The stake through the heart of both companies was the deepening mortgage crisis. It is the same dilemma that took down Bear Stearns and threatens mortgage giants Freddie Mac and Fanny Mae. As for ordinary "man on the street" investors with brokerage accounts at Lehman Brothers or Merrill Lynch, financial experts insists their money is safe.
"You don't have to worry that your stuff is going to get seized and taken away from you," says University of Minnesota Carlson School Finance Chair Andrew Winton. "What they don't insure you against is that the market is down and your stocks, if you hold them, are going to be worth less. That you don't get insurance for, but your holdings should be pretty safe.?" As for any investor holding stock in Lehman Brothers, itself? "That's probably not going to be worth very much."

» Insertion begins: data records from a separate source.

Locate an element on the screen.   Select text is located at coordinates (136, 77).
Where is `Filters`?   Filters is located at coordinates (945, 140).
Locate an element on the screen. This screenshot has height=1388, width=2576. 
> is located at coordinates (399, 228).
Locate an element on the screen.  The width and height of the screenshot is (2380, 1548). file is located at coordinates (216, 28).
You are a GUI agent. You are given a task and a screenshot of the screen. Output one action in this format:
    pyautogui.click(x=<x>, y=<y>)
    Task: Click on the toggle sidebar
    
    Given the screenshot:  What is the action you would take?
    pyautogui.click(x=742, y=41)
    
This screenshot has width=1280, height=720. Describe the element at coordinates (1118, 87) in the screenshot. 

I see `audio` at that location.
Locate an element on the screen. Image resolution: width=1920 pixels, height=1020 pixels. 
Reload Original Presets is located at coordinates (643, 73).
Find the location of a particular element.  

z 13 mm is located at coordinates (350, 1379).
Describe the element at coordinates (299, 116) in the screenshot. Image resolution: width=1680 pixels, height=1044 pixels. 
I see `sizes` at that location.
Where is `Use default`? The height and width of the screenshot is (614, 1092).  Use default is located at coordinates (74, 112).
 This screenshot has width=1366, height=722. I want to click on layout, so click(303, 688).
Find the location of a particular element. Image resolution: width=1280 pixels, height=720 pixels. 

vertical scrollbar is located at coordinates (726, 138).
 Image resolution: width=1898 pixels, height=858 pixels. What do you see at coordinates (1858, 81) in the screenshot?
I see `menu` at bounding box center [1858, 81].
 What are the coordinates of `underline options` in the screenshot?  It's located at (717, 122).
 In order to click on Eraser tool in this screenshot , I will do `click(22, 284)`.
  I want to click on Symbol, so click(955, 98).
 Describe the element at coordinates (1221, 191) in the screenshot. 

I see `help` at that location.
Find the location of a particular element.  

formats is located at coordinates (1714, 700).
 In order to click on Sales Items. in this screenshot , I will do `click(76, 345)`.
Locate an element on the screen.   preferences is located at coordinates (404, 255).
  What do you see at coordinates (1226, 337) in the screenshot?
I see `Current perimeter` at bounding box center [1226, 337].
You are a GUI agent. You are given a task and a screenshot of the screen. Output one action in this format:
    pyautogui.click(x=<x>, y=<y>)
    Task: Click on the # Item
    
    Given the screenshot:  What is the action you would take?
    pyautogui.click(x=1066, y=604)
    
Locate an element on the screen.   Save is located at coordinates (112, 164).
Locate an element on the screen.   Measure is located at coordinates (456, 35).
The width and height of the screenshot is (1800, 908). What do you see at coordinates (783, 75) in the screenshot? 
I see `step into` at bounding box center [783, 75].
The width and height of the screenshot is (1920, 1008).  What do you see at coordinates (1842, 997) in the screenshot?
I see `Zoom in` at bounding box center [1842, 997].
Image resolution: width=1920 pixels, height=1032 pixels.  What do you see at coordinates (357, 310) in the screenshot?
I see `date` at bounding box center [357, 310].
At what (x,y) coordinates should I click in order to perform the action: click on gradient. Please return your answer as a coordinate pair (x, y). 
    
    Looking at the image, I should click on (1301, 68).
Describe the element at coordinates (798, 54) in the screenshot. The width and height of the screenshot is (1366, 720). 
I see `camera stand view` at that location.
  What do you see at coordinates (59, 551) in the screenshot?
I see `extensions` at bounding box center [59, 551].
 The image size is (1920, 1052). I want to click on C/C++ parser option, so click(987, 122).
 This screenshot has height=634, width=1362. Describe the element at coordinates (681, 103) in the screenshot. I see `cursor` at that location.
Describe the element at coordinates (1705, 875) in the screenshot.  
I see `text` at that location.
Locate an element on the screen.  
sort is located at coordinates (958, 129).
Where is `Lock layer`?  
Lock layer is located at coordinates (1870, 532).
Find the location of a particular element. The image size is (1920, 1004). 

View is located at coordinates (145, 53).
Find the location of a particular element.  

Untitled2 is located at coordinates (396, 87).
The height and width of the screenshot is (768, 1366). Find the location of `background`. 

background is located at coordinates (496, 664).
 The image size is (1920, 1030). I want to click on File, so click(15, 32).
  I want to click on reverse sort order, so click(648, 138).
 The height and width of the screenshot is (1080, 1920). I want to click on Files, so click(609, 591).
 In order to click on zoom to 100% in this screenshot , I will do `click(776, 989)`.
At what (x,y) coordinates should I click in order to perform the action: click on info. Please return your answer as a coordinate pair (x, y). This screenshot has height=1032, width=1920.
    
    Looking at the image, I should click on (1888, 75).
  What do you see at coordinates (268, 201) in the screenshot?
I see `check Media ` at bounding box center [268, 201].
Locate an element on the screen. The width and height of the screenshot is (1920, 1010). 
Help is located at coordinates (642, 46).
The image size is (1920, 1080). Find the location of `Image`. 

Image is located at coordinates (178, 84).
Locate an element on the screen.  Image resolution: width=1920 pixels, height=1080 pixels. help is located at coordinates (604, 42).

Professor Vang says, with the exception of newly out-of-work Lehman Brothers employees, the impact to ordinary Americans will be indirect. "Where this is gonna affect most people most obviously is in their own investments, their own 401K's and so forth."
Wall Street was stunned by the Lehman/Lynch "double whammy". The Dow took a dive. The market closed down more than 500 points on Monday. Questions arose immediately. Should Uncle Sam have stepped in to help as it has with mortgage giants Freddie Mac and Fannie Mae? Treasury Secretary Henry Paulson says no. "I never once considered that it was appropriate to put taxpayer money on the line in resolving Lehman Brothers."
Even New York Mayor Michael Bloomberg, facing thousands of job losses in his own city, declined to call for federal intervention. "The Federal Government cannot save every failing company, nor should it try."